34"Be careful, or your hearts will be weighed down with dissipation, drunkenness and the anxieties of life, and that day will close on you unexpectedly like a trap. 35For it will come upon all those who live on the face of the whole earth. 36Be always on the watch, and pray that you may be able to escape all that is about to happen, and that you may be able to stand before the Son of Man."
37Each day Jesus was teaching at the temple, and each evening he went out to spend the night on the hill called the Mount of Olives, 38and all the people came early in the morning to hear him at the temple.
Dig Deeper
When I was in the tenth grade in high school I was moved into an advanced English class. The class seemed to have a little more work that was required in comparison to the regular classes but it was apparent that one of the big differences between this advanced class and the normal classes was that we were given much more independence in getting our work done and in the ability to do it with more creativity. But with that independence also came the responsibility of getting the work done. Our teacher would not coddle us and make sure that we got the work done. She would assign it and then it was up to us to finish it off well.
On one of the very first days of the year, she told us that we would have to keep a writing journal. Each day we would write on a topic of our choosing but we had to fill up a page. It was up to us to find the time to do it and keep it up. She reminded us about the journal each week for the first few weeks but then it was up to us to keep it up. It was one of those things that wasn’t very difficult if you stayed alert and on top of things and did it each day. It just required a little discipline and the occasional self-reminder that the teacher had promised that she was going to grade these things at the end of the year.

Entries on finding words and elements
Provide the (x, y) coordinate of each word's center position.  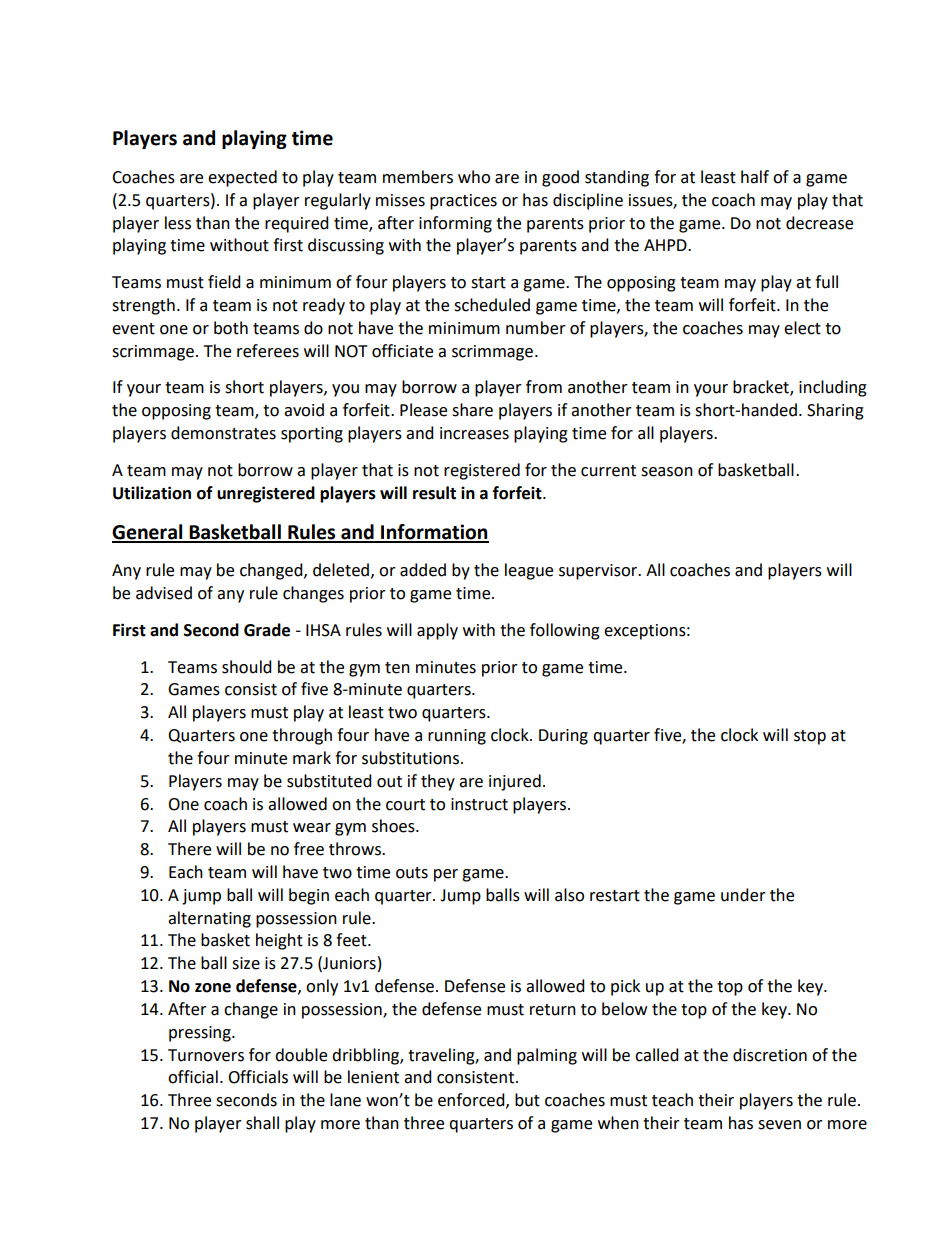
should (247, 667)
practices (463, 202)
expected (242, 178)
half (755, 177)
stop (810, 737)
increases (474, 433)
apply (437, 631)
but (527, 1100)
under (743, 895)
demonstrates (223, 433)
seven (779, 1125)
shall (262, 1123)
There (189, 849)
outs (412, 873)
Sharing (835, 411)
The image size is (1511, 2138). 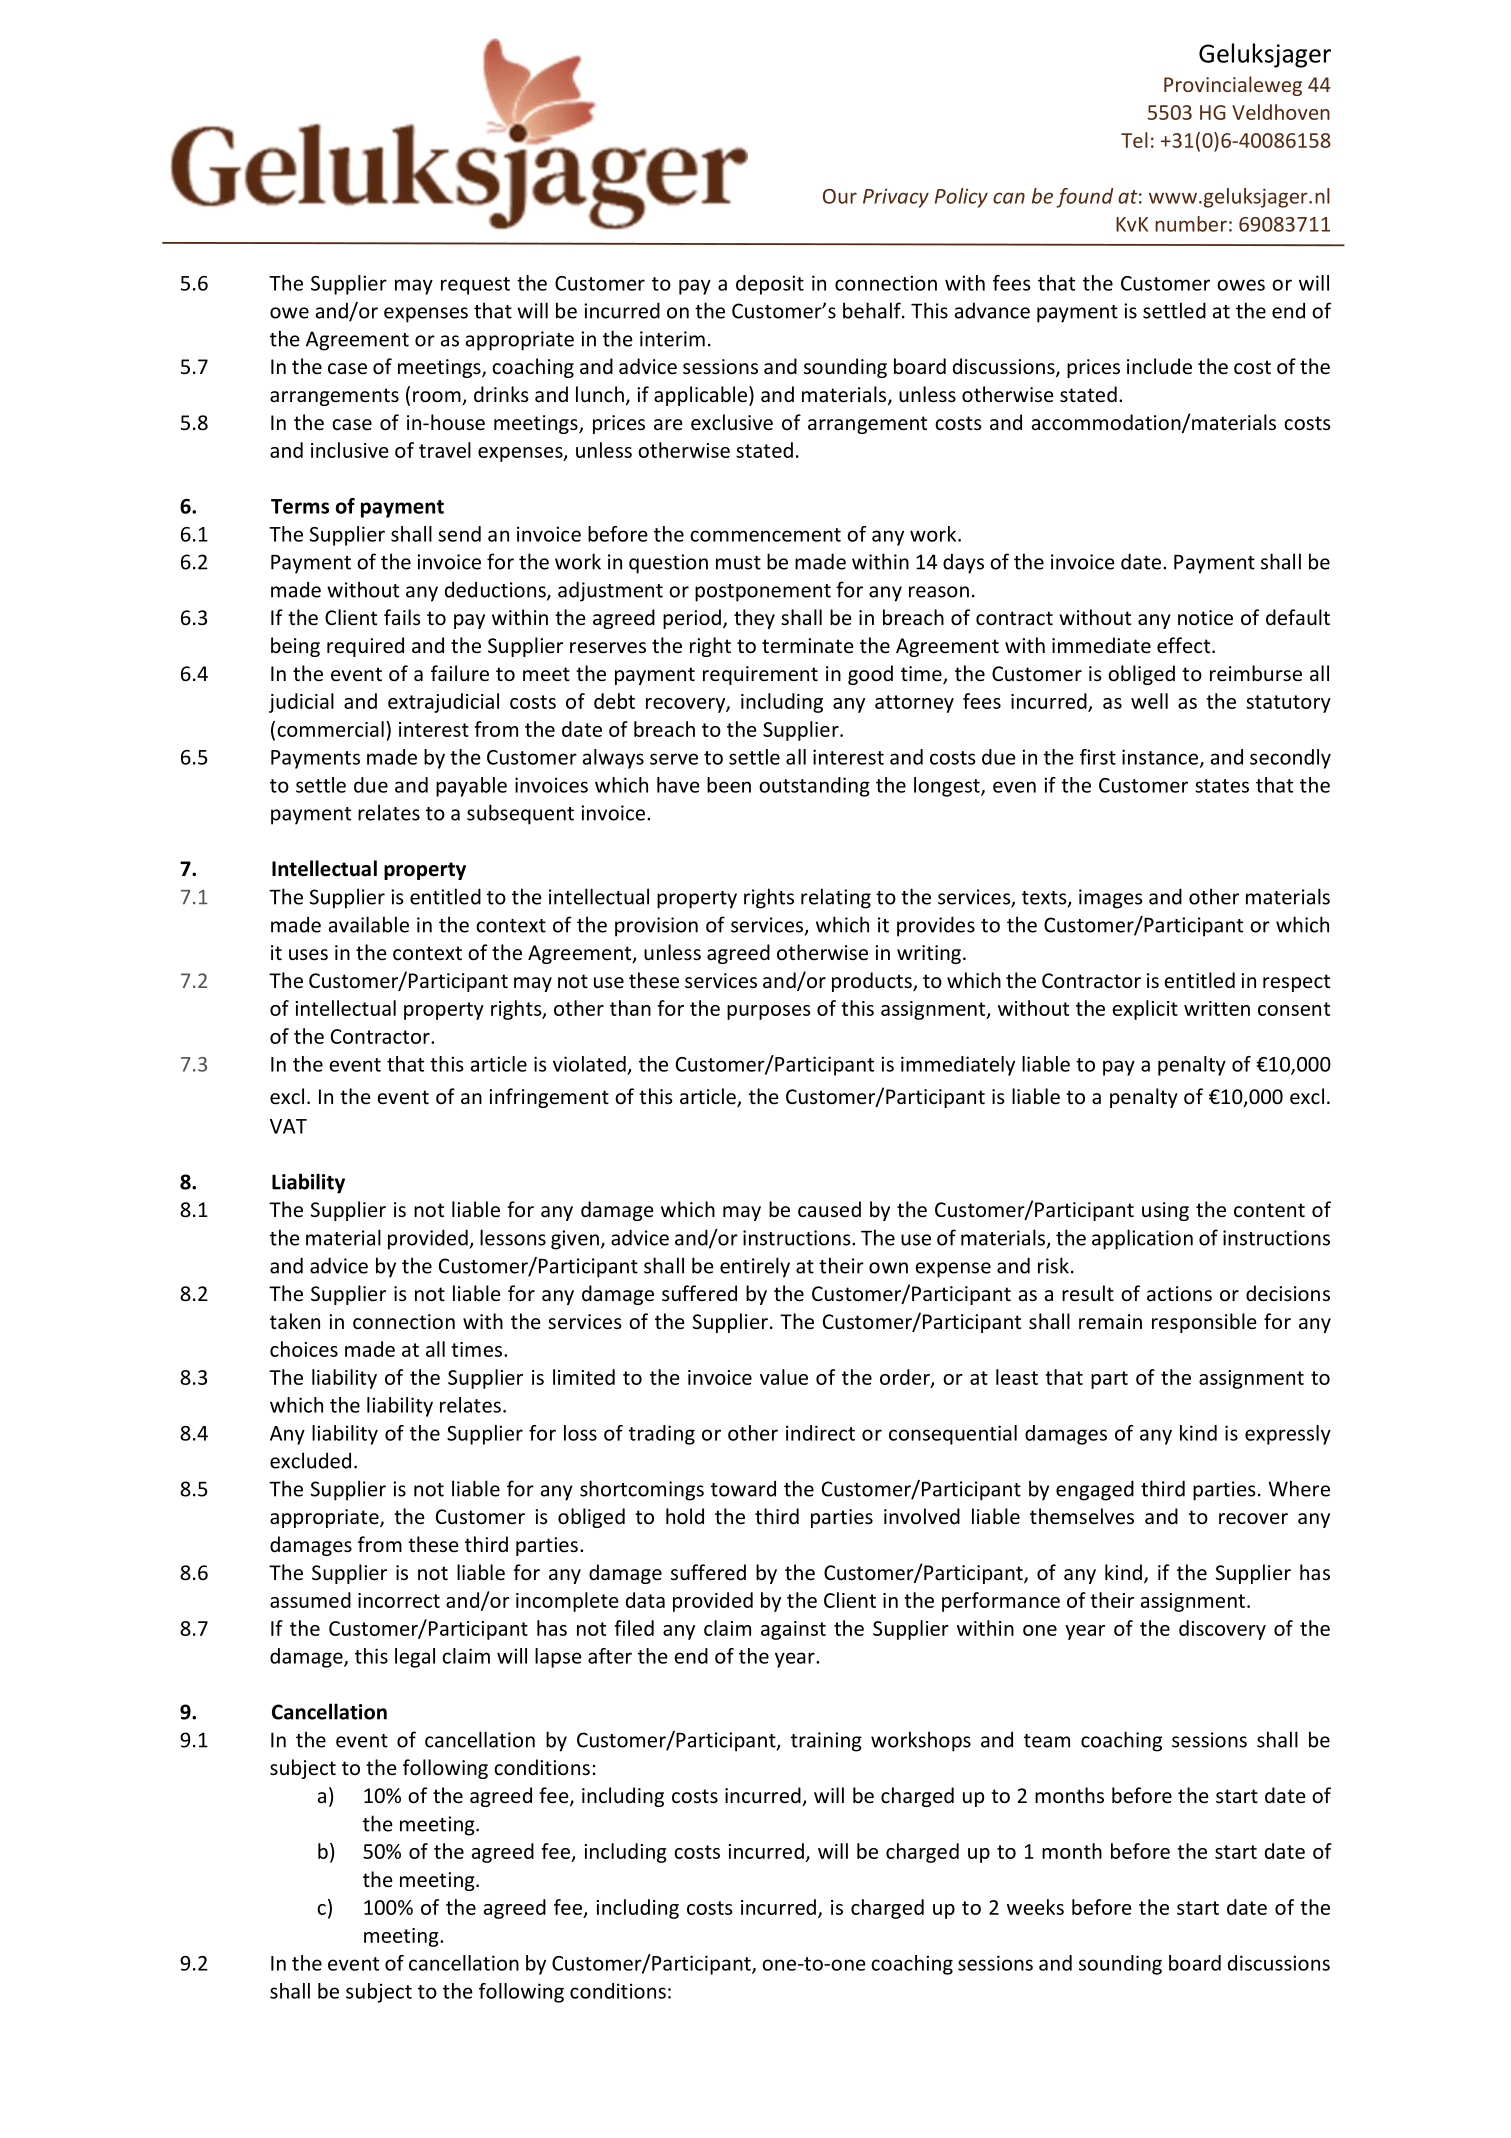 What do you see at coordinates (475, 286) in the page?
I see `request` at bounding box center [475, 286].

▶ **COMPLETE THE FOLLOWING**
1. In the passage about the writing journal, how much did each day's entry have to fill?
2. Please write the next part of the passage about the writing journal, picking up after its final sentence.

▶ **ANSWER LIST**
1. A page.

2.
But as a school year wears on, you don’t realize just how long it can be. I started out quite disciplined with my journals. I wrote with energy and creativity and sometimes went over the required page. I actually was enjoying the writing and kept up with them well into November and December even though I knew that many of my classmates had already started to fall off the pace. Eventually I began to make little compromises. I lost my fervor and would miss a day here and a day there. I comforted myself that many others were much farther behind than I. Before I knew it, it was May, we had one week before we had to turn our journals in, and I was over 40 journal pages behind what I needed to get an “A” for the journal assignment. I had not stayed prepared and alert and the due date had snuck up on me like a thief.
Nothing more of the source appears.